So the standard, non-deprecated, canonical way to use (e.g.) printf in C++ is to #include <cstdio> and then invoke std::printf.

2

Yes, you do. However, many systems (notably Linux) are already adding an extern "C" bracketing like you do. See (on Linux) files /usr/include/unistd.h /usr/include/features.h and the macro __BEGIN_DECLS defined in /usr/include/sys/cdefs.h and used in many Linux system include files.

So on Linux, you usually can avoid your extern "C" but it does not harm (and, IMHO, improve readability in that case).

1
  • "does not harm"? But I was told "You shouldn't even need to do that (the extra extern "C" {}) in most cases as they are system headers.
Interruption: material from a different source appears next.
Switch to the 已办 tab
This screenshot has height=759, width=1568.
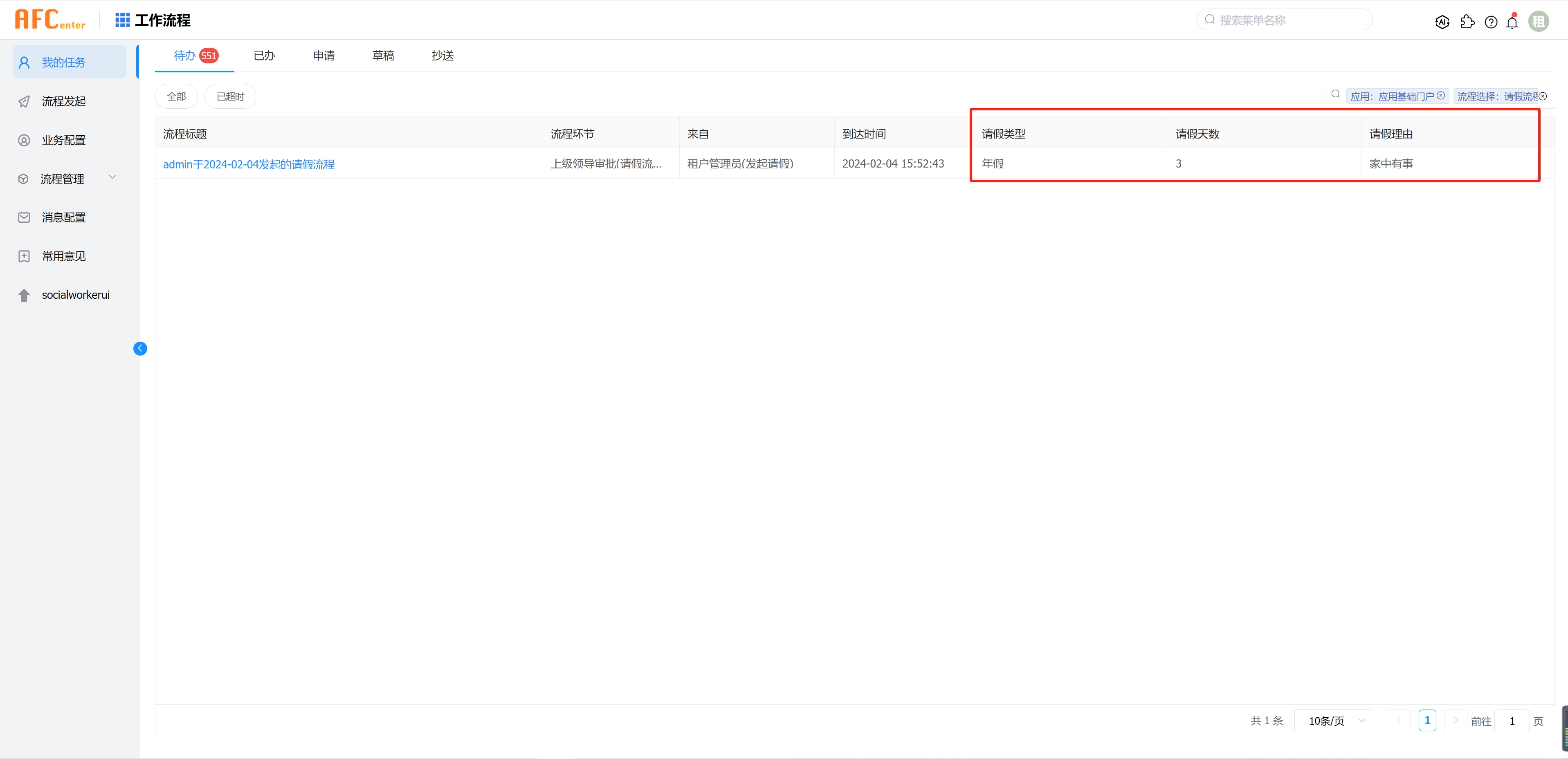tap(264, 55)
You can actually break things doing that as some have C++ only exports". Is that true? I just asked a question here Are most linux system headers C++ compatiable?
    – Rick
    Oct 16 '19 at 16:24
1

No, you should use the C++ wrapper headers (for instance like <cstdio>). Those take care of all that for you.

If it's a header that doesn't have those, then yes, you'll want to wrap them in extern "C" {}.

ETA: It's worth noting that many implementations will include the wrapper inside the .h file like below, so that you can get away with not doing it yourself.

#ifdef  __cplusplus
extern "C" {
#endif

#ifdef  __cplusplus
}
#endif
1
  • Worth noting that the <cstdio> etc. headers technically put their definitions in the std namespace. (Many implementations also put them in the top-level namespace, but that is not what the standard says.)
    – Nemo
    Nov 10 '11 at 23:14
-1

It is a good idea to let the compiler know so that it can expect C code when compiling as C++. You might also find that the header files themselves contain extern "C" { as guards.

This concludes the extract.